Mathur views cybersex as a sort of game where, "you have these fantasies in your mind and you have this wonderful machine sitting in front of you that generates some sort of response and you're interacting with it. If it goes beyond that, where you meet the person you're interacting with on the Net, then that's definitely cheating."

Rathore shares similar views. "For me, anything that happens on the Internet is like playing a game, sort of like a Lara Croft Tomb Raider virtual obstacle race," she says. She does, however, admit that if the person she is involved with uses a sex phone line or enters a chat room where he indulges in sex talk, she would be disgusted and angry.

"I think people who indulge in cyber sex do it more out of curiosity," says Ritika. "I can't see them having long term relationships of the Net."

However, psychiatrist Dr Pervin Dadachanji has a different viewpoint. "I've read studies of how people have become so addicted to cyber sex that they've moved beyond the Net to meeting the people they chat with and having one-night stands with them," she says. "This is an extreme case, but it does happen when the person is obsessed with cyber sex and becomes addicted to it."

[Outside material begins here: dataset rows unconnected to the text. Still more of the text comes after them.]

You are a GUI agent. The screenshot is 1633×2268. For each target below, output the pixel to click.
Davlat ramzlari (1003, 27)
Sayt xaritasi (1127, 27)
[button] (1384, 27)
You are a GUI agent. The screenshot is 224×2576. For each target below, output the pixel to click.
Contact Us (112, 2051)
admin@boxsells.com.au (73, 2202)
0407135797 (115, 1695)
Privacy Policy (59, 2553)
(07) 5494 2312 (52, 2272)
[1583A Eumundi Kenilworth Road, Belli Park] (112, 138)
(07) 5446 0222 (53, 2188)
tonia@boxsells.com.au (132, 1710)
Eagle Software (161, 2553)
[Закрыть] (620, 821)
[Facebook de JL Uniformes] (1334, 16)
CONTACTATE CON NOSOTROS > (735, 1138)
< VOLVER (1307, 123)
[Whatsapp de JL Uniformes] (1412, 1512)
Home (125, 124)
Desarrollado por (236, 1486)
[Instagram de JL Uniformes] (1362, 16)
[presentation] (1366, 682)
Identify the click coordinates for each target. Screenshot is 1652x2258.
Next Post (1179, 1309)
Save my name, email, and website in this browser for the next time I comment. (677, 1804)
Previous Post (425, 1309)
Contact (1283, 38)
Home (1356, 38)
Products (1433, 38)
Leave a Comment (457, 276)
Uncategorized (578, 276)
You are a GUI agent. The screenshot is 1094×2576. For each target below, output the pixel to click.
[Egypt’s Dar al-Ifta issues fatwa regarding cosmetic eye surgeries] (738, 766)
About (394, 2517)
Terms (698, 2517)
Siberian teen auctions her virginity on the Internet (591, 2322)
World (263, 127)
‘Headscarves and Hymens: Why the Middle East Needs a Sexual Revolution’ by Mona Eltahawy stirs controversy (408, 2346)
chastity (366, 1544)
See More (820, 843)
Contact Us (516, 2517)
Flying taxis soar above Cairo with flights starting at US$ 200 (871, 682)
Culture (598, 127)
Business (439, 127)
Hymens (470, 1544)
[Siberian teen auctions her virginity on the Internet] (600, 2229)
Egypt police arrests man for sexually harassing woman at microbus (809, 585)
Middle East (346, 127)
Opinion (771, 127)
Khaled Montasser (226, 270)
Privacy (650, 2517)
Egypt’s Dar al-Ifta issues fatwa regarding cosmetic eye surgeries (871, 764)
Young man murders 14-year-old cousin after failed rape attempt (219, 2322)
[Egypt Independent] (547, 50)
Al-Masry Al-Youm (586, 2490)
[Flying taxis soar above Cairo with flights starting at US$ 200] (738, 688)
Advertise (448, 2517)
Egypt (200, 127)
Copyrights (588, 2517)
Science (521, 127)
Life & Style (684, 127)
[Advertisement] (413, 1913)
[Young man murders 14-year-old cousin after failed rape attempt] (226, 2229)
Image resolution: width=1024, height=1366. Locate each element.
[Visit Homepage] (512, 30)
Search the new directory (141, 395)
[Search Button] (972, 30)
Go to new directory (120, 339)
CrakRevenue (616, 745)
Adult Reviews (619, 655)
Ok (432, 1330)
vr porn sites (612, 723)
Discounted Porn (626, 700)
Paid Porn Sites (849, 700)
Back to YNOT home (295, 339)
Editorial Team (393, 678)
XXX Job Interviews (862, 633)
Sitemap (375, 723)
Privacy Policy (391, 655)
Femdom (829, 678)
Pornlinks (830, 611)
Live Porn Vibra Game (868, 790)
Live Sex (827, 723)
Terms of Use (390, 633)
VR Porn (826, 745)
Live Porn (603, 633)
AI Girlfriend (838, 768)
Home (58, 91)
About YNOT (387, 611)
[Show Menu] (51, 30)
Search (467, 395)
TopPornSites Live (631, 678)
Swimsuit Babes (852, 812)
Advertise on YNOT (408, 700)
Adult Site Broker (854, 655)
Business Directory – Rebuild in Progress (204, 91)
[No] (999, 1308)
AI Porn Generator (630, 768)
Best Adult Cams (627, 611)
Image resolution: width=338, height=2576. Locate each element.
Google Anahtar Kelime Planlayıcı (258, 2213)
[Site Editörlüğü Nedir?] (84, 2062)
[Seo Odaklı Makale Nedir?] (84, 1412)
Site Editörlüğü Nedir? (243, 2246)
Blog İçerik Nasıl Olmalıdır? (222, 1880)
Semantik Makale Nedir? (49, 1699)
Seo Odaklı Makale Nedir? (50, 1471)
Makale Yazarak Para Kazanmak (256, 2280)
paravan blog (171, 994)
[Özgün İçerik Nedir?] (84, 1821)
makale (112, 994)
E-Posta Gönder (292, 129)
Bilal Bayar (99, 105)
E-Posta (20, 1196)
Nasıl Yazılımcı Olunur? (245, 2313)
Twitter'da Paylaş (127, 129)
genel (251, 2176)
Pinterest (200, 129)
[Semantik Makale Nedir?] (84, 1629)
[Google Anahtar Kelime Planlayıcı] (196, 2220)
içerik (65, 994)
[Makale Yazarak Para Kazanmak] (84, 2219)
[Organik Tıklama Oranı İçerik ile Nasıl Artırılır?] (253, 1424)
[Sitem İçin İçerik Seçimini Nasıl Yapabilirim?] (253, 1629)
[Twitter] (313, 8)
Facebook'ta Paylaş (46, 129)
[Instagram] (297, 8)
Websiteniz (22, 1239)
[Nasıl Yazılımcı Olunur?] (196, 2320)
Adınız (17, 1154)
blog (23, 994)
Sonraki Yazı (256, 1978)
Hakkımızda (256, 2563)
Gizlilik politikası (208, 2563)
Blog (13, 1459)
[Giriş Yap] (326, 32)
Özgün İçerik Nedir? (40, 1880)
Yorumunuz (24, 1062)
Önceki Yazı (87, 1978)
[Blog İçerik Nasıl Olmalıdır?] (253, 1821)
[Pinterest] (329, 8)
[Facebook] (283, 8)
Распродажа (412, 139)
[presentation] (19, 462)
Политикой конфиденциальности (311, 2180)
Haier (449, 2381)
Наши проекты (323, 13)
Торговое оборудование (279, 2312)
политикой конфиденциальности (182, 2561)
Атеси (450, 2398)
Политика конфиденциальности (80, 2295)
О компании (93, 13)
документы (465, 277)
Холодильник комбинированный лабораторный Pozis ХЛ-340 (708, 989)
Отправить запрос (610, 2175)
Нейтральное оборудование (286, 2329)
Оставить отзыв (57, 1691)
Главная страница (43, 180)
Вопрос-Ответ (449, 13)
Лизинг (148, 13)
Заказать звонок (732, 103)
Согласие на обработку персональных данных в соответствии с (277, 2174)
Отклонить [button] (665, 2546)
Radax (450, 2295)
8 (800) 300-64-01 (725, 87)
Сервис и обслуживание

Dr Dadachanji feels that the Net can fulfil the need for variety in a stable relationship. "It may start off harmlessly with a little flirting on the Net, where there's no commitment, you're not under stress to perform and you're anonymous," she says. "But if you have a bit of an addictive personality it could escalate and become a real problem."

According to her, there is a lot of guilt among people who indulge in cyber sex but it's more than just this aspect that kills a relationship. "Being on the Net intrudes on time you would spend with your spouse. So it's obviously detrimental to a relationship because once you're addicted, you would spend less time with your partner and more on the Net."